The Z380 can switch from native mode to extended mode, but it can't switch
from extended mode to native mode. This is not nice for MSX, so an MSX Z380
hardware design has to cope with this. For example, it could be solved by
performing a soft reset which terminates an extended mode program and
returns to native mode. The system ROM should be able to detect such a
self-generated reset and don't reboot the entire system.
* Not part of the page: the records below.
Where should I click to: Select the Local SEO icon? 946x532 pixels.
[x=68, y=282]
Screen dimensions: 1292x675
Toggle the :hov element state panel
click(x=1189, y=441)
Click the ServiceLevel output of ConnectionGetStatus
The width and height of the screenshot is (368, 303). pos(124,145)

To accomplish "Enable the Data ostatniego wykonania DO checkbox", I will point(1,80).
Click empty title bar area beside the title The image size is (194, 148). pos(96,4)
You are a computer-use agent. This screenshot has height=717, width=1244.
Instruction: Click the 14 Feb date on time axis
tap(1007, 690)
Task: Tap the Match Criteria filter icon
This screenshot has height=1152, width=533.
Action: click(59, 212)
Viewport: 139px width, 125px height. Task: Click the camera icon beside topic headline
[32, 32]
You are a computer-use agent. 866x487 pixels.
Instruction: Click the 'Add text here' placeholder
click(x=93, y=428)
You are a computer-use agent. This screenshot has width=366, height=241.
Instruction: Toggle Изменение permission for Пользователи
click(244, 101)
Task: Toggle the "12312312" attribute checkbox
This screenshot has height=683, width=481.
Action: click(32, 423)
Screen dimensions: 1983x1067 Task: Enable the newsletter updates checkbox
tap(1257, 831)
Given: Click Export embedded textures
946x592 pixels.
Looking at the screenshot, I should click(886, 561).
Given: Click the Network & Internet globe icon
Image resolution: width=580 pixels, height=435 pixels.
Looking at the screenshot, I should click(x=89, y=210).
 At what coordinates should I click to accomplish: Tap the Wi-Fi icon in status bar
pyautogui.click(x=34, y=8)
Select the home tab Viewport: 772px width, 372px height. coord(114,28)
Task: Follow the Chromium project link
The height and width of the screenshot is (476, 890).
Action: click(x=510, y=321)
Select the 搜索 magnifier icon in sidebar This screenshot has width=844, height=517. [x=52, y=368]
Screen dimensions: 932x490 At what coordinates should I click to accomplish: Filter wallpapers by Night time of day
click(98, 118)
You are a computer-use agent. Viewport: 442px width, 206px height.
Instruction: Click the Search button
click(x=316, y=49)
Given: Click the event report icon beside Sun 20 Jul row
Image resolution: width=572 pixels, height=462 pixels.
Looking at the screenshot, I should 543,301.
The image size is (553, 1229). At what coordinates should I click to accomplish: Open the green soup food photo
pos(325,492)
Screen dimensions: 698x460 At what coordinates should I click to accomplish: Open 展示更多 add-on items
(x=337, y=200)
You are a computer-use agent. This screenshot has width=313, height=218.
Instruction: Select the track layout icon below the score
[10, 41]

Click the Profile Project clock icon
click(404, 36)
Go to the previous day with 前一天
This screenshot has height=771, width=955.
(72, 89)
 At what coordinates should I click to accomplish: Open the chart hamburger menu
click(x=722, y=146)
To answer your question: in extended mode (linear address space mode), the
Z380 is not compatible with the MSX. For example the 32-bits values on the
stack make it incompatible.
Is this a bad thing? Not really, because I can hardly imagine any linear
address space mode that is compatible with the MSX. For example, how would
you store a return address on the stack?
The Z380 is an improvement over the Z80 for MSX because:
- In native mode, it's Z80 compatible, so nothing is lost.
- Even in native mode, it's faster than Z80:
* higher clock speeds
* less clockticks per instruction
* pipeline and prefetch cue
Probably an MSX2 with Z380 would be faster than a turbo R.
- Specific MSX380 programs would be even faster, by using 32-bit data
manipulation and linear addressing.
About the MS-DOS 640K deja-vu feelings:
How bad this turns out depends on what the MSX380 system software will be
like. If you want to call native-mode (16-bit) routines from an extended
mode (32-bit) program, you would have to do DOS4GW-like tricks. The only
way around this is to write system software in both 16-bit and 32-bit code.
The 16-bit code is used for MSX compatibility, the 32-bit code is used by
new MSX380 programs. The 16-bit code would be easy to make, because most of
it is already written (system ROMs, diskROMs, MSX-DOS). The 32-bit code
would have to be written from scratch, which is a lot of work.
But the time of the DOS-expanders (DOS4GW) on MS-DOS was not the worst
time. The time period before, where some programs used only low memory
(below 640K), some used XMS and some used EMS, that time was really bad. It
meant rebooting very often to select the optimal memory configuration for
the program you were about to run.
I think we can learn something from what happened to the PC.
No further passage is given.